Potbelly_Sandwich_Works Franchise · 2025 FDDAnswer from 2025 FDD Document
Section 10.02 Agreement of Seller to Indemnify. Subject to the terms and conditions of this Article X, from and after the Closing, Seller hereby agrees to indemnify, defend and hold Purchaser and Guarantor (collectively, the "Purchaser Indemnified Parties") harmless from and against all demands, claims, actions or causes of action, assessments, losses, damages, liabilities, costs and expenses including interest, penalties and attorneys' fees and expenses (collectively, "Damages") asserted against, resulting to, imposed upon or incurred by any Purchaser Indemnified Party by reason of or resulting from: (a) the Retained Liabilities; (b) a breach by Seller of any of its representations or warranties contained in Article IV of this Agreement; (c) a breach by Seller of any of its covenants or agreements contained in this Agreement, other than any such covenants or agreements contained in Section 6.08; (d) a breach by Seller of any of its covenants or agreements contained in Section 6.08 to the extent resulting from Seller's or its Affiliates' gross negligence or willful misconduct; or (e) the termination by Seller of the employment of any Employees (other than any severance or similar costs resulting from the termination of any such Employees).

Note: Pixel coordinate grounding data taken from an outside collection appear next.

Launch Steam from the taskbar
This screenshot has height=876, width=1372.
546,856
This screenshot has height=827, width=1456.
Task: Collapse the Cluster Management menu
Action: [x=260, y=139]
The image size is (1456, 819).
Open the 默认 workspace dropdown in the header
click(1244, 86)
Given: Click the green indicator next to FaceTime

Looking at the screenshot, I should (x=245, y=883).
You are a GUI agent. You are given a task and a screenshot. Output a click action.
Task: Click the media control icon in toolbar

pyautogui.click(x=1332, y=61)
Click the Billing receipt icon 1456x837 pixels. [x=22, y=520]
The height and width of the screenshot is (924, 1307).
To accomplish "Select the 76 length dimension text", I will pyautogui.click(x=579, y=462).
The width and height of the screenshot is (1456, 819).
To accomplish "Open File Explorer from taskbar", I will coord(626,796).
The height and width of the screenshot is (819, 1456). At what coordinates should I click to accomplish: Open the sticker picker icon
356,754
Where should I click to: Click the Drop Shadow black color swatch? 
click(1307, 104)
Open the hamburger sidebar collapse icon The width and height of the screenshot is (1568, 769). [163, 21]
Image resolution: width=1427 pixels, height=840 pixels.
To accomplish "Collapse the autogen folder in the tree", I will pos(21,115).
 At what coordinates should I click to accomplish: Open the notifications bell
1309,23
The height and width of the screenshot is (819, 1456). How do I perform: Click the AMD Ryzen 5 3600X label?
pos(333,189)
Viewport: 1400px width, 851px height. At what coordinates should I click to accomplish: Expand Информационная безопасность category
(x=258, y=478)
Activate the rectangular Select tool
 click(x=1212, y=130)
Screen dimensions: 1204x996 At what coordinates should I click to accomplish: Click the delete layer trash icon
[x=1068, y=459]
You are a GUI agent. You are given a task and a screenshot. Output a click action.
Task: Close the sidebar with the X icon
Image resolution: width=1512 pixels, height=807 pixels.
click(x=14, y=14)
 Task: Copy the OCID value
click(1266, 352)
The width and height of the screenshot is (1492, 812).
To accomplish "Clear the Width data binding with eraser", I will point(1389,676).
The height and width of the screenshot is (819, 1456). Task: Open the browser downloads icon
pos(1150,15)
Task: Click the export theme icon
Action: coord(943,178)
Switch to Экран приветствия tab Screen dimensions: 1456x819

Source: Item 23 — RECEIPTS (FDD pages 79–355)
What This Means (2025 FDD)
According to Potbelly Sandwich Works's 2025 Franchise Disclosure Document, the term "Purchaser Indemnified Parties" is defined in Section 10.02 of the Asset Purchase Agreement. This section outlines the agreement of the Seller (Potbelly Sandwich Works, LLC) to indemnify, defend, and hold harmless the Purchaser and Guarantor, who are collectively referred to as the "Purchaser Indemnified Parties." This indemnification is subject to the terms and conditions of Article X of the agreement and applies from and after the closing date.
Specifically, Potbelly Sandwich Works agrees to protect the Purchaser Indemnified Parties from all demands, claims, actions, assessments, losses, damages, liabilities, costs, and expenses, including interest, penalties, and attorneys' fees, that may arise due to several factors. These include the Retained Liabilities, any breach by Potbelly Sandwich Works of its representations or warranties in Article IV of the agreement, any breach by Potbelly Sandwich Works of its covenants or agreements within the agreement (excluding those in Section 6.08), a breach by Potbelly Sandwich Works of covenants or agreements in Section 6.08 resulting from gross negligence or willful misconduct by Potbelly Sandwich Works or its Affiliates, or the termination of employment of any Employees by Potbelly Sandwich Works.
This definition is important for a prospective franchisee because it clarifies the extent to which Potbelly Sandwich Works will protect the purchaser and guarantor from potential liabilities and damages arising from specific actions or breaches by Potbelly Sandwich Works. Understanding this indemnification clause is crucial for assessing the risks and responsibilities associated with purchasing assets from Potbelly Sandwich Works and becoming a franchisee.